* Raw records *
-- Start --

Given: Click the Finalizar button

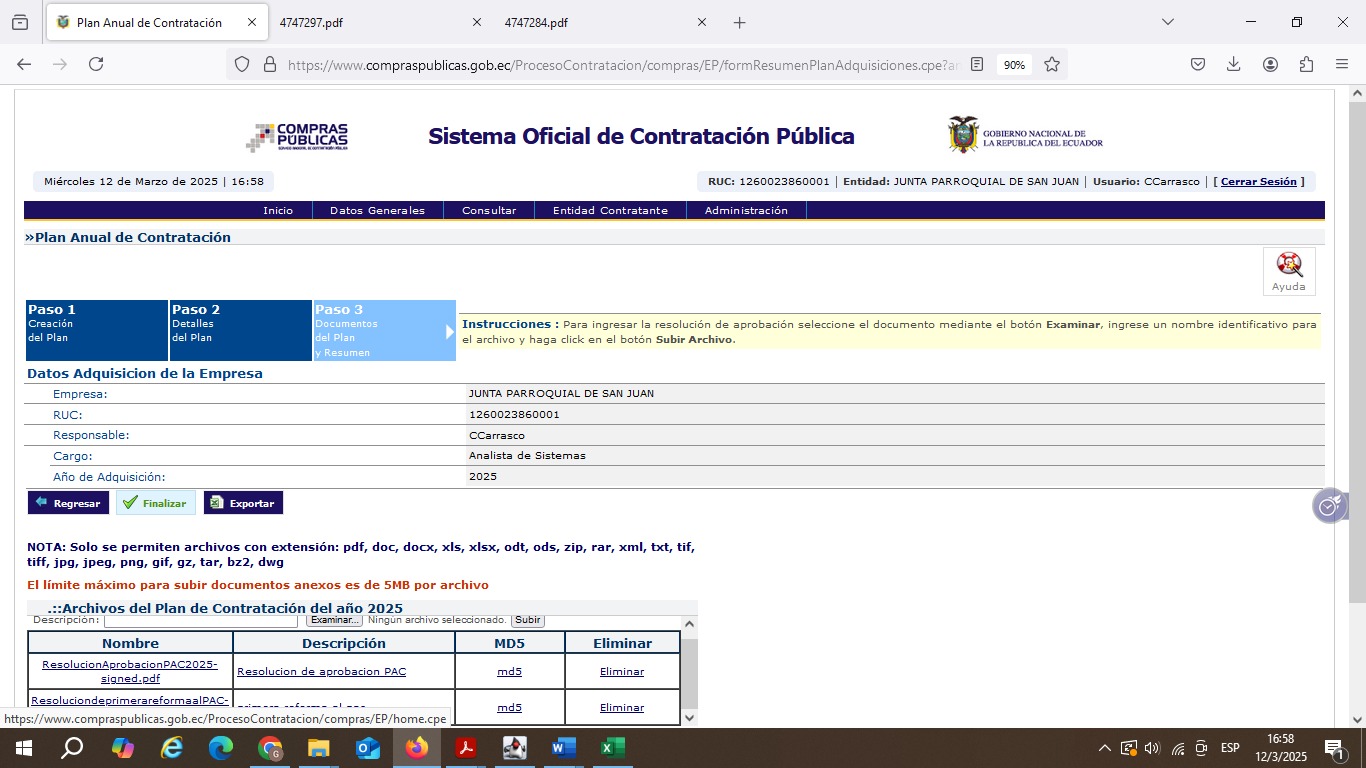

-- End --
-- Start --

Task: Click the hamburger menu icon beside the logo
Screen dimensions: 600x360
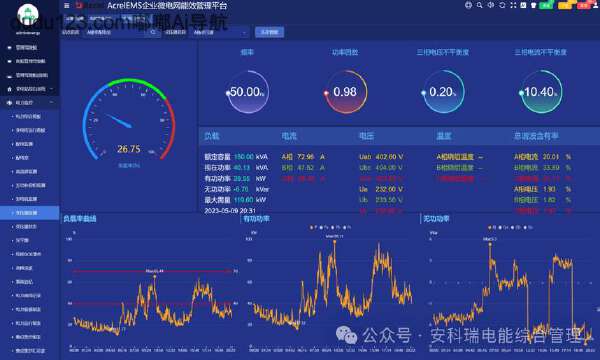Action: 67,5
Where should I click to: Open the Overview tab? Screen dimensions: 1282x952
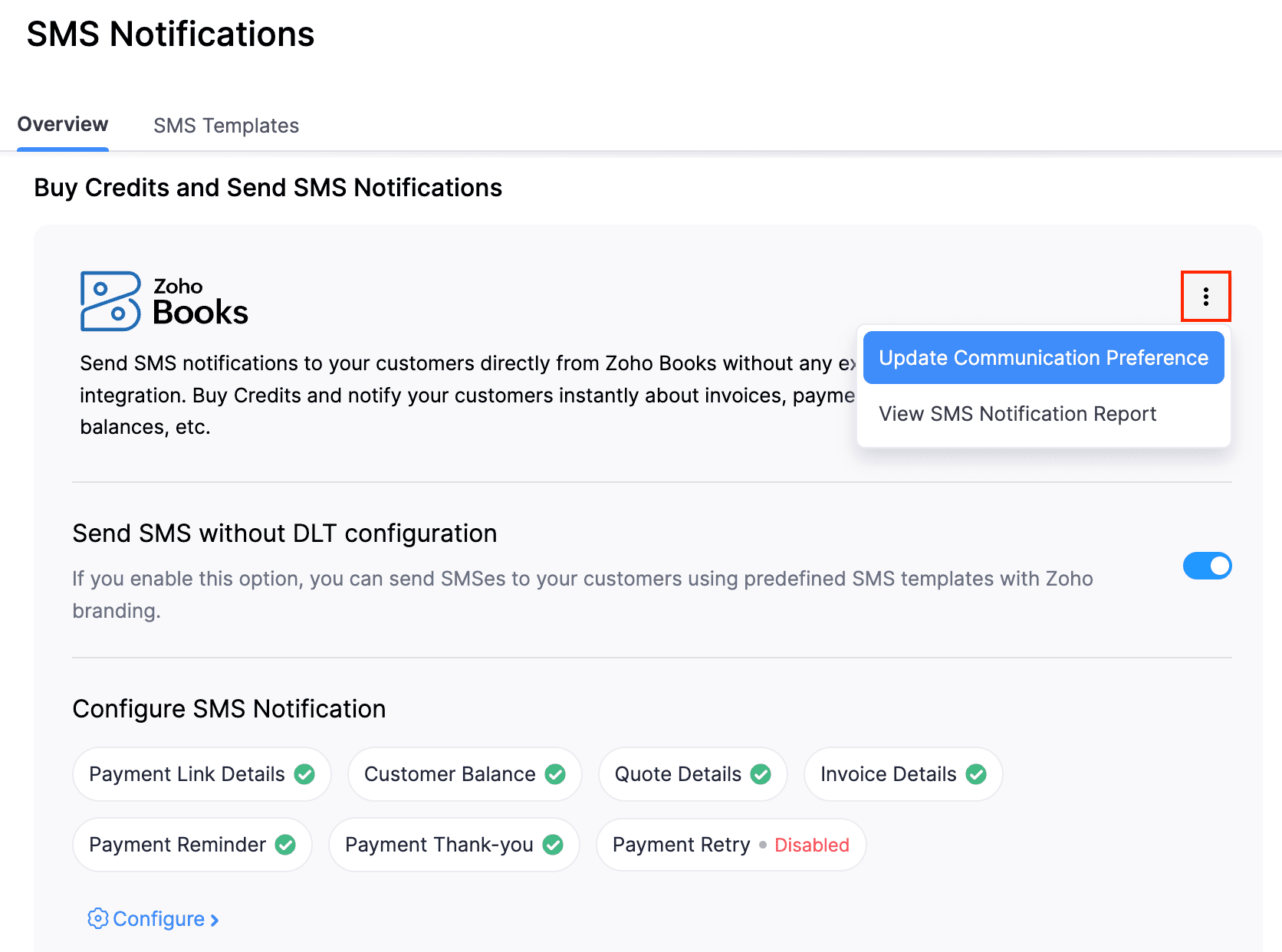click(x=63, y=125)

-- End --

* Brief *
Offset the click coordinates in the answers by adding 107 to each number, and write out everything from the line containing "Task: Click the" down to the line containing "click(x=63, y=125)", both included. Keep the requests in those rows, and leave out the pictures.

* Answer below *
Task: Click the hamburger menu icon beside the logo
Screen dimensions: 600x360
Action: 174,112
Where should I click to: Open the Overview tab? Screen dimensions: 1282x952
click(x=170, y=232)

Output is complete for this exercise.